Und frei springen ins angesicht; Ein kleiner rauch der biß ihn nicht. Stroknicker, der seltsam kumpan, Muste das sechste schiflein han,

Kein strodach war gekleckt so fest, Er macht darin sein meusenest. Der Apfelschmack der siebent war, Hat auf dem heupt kein redlich har,

Der wind hat sie all hingenommen, Nachdem er wider aus Frankreich kommen Von seiner liebsten frau Madon; Ein solch erbeit gibt solchen lon.

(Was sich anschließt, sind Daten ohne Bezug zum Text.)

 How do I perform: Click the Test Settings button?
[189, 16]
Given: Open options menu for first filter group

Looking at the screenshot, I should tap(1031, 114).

Sonst war er nicht leichtlich verjagt Und von herzen ganz unverzagt. Nach dem folget der Rindenfuchs, Fürt ein bunt pelzlein wie ein luchs,

Denn wie ihn betreufet der speck, Waren gewachsen weiße fleck. Und denn Schmierback und Erbsenfex, Der Vornekuß und Hintenlex.

Die furen mit einander abe Gar schleunig in eim vollen trabe, Sechs schif voran und sechs hernach; Der gubernator wol zusach

Und ließ derhalb im mittel gan Sein indianisch nüssenkan, Darin hat er vier stark boßknecht, Die konten den kan füren recht.

Sie machten aber kein geschrei, Das die frösch nichts merkten dabei, Sondern rückten am ufer dort Heimlich verborgen an eim ort. –

Noch hatten sie ferner bedacht, Wie man dem feind ein schrecken macht, Sobald die schifschlachtung angieng, Das man gegenüber anfieng

Und am see aufrichtet viel stangen, Ließ daran weiße tücher hangen Und in dein wind herumher schweben, Die solten ein nachdenken geben,

Als hielten da über der tief Noch andre etlich hundert schif, So den meusen auch beistehn wolten, Das sie die frösch all töten solten.

Also waren die meus gerüst, Wie man aufs allerbest nur wüst, Und sandten kundschaft, zu erfaren, Wozu die frösch gesinnet waren.